In Deuteronomy 25:9 (NASB) the loosing of the shoe appears to be a punishment for refusing to give descendents to the deceased brother

Then shall his brother's wife come unto him in the presence of the elders, and loose his shoe from off his foot, and spit in his face, and shall answer and say, So shall it be done unto that man that will not build up his brother's house.

Then, in Ruth 4:7 (NASB) there's no real punishment involved

Now this was the manner in former time in Israel concerning redeeming and concerning changing, for to confirm all things; a man plucked off his shoe, and gave it to his neighbour: and this was a testimony in Israel.

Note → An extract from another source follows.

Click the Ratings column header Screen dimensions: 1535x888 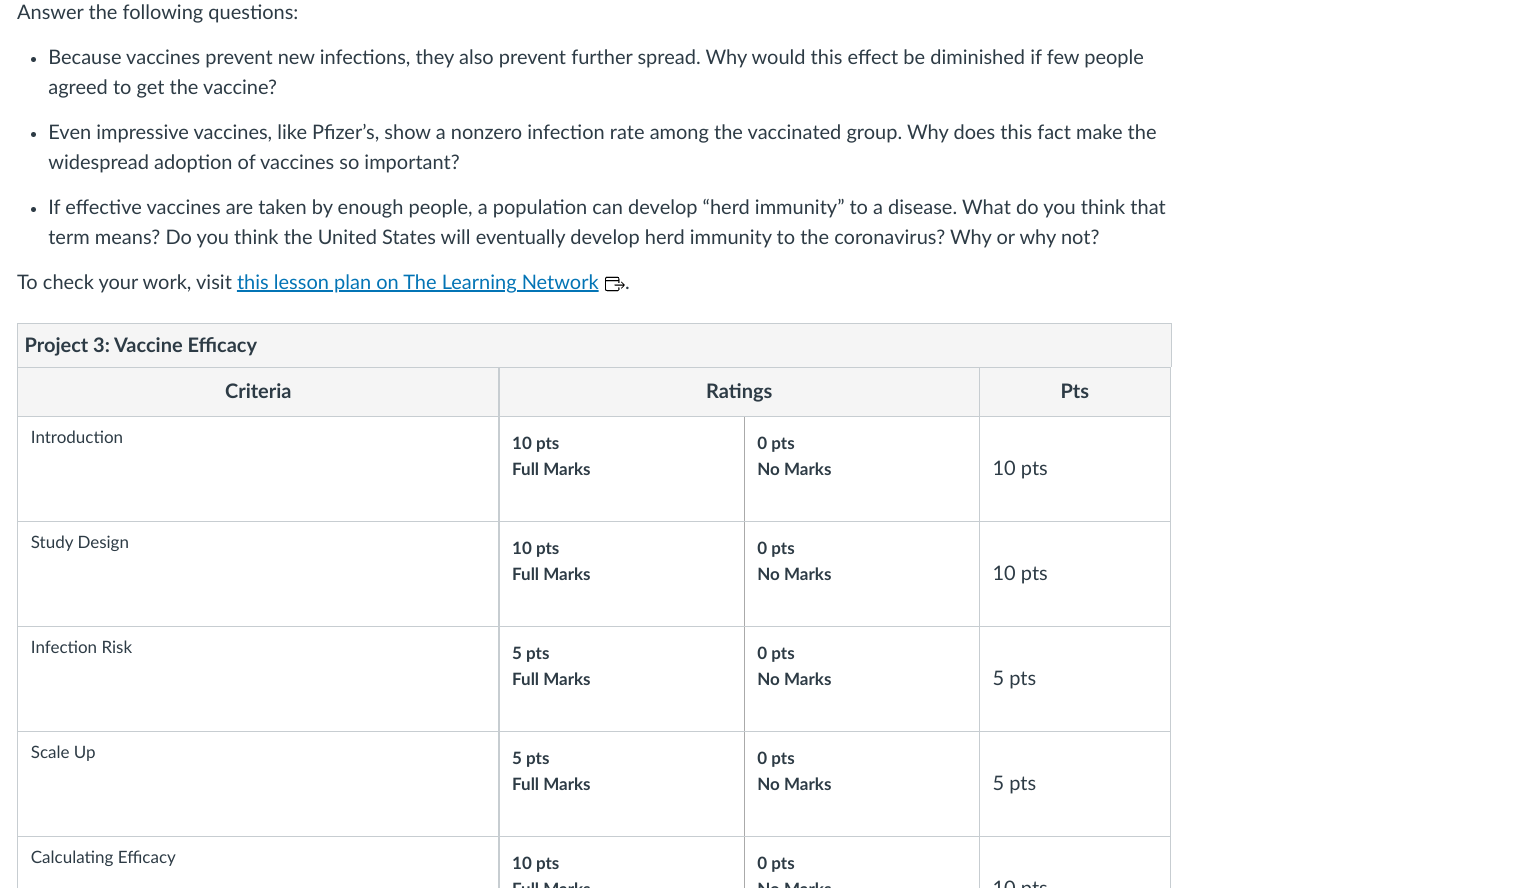(739, 391)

What does "loose / pluck off his shoe" represent?


These two instances of the "sandal" actually suggest the same thing - the removal of the sandal was actually a recognition of the loss of property and inheritance rights. This was true whether it was done by the aggrieved widow or by the man himself.

There are several references to this in the OT such as Ps 60:8, 108:9. Note the comments of Benson:

Deuteronomy 25:9-10. Loose his shoe — As a sign of his resignation of all his right to the woman, and to her husband’s inheritance; for as the shoe was a sign of one’s power and right, (Psalm 60:8; Psalm 108:9,) so the parting with the shoe was a token of the alienation of such right; and as a note of infamy, to signify that by this disingenuous action he was unworthy to be among free men, and fit to be reduced to the condition of the meanest servants, who used to go barefoot, Isaiah 20:2; Isaiah 20:4. His name — That is, his person, and his posterity also. So it was a lasting blot.

The Cambridge commentary offers similar comments:

and strip his sandal from off his foot] ‘As one occupied land by treading on it, the shoe became the symbol of taking possession (Psalm 60:8; Psalm 108:9); when a man renounced property to another, he drew off and gave him his shoe. So among the ancient Germans the taking off of the shoe was a symbol for giving up property and heritable rights, and with the delivery of the shoe or the throwing of it away goods were conveyed to another. Similarly among Hindoos and Arabs, Burckhardt, Bed. 91’ (abridged from Knobel). Cp. the Bedawee form of divorce: ‘She was my slipper, I cast her off’ (W. R. Smith, Kinship, etc., 269). That the right was a duty, which should not be renounced, is marked by the woman’s drawing off the sandal, and spitting in the face of the recusant (Numbers 12:14, Job 30:10, Isaiah 50:6). Sandal, Heb. na‘al, Ar. na‘l.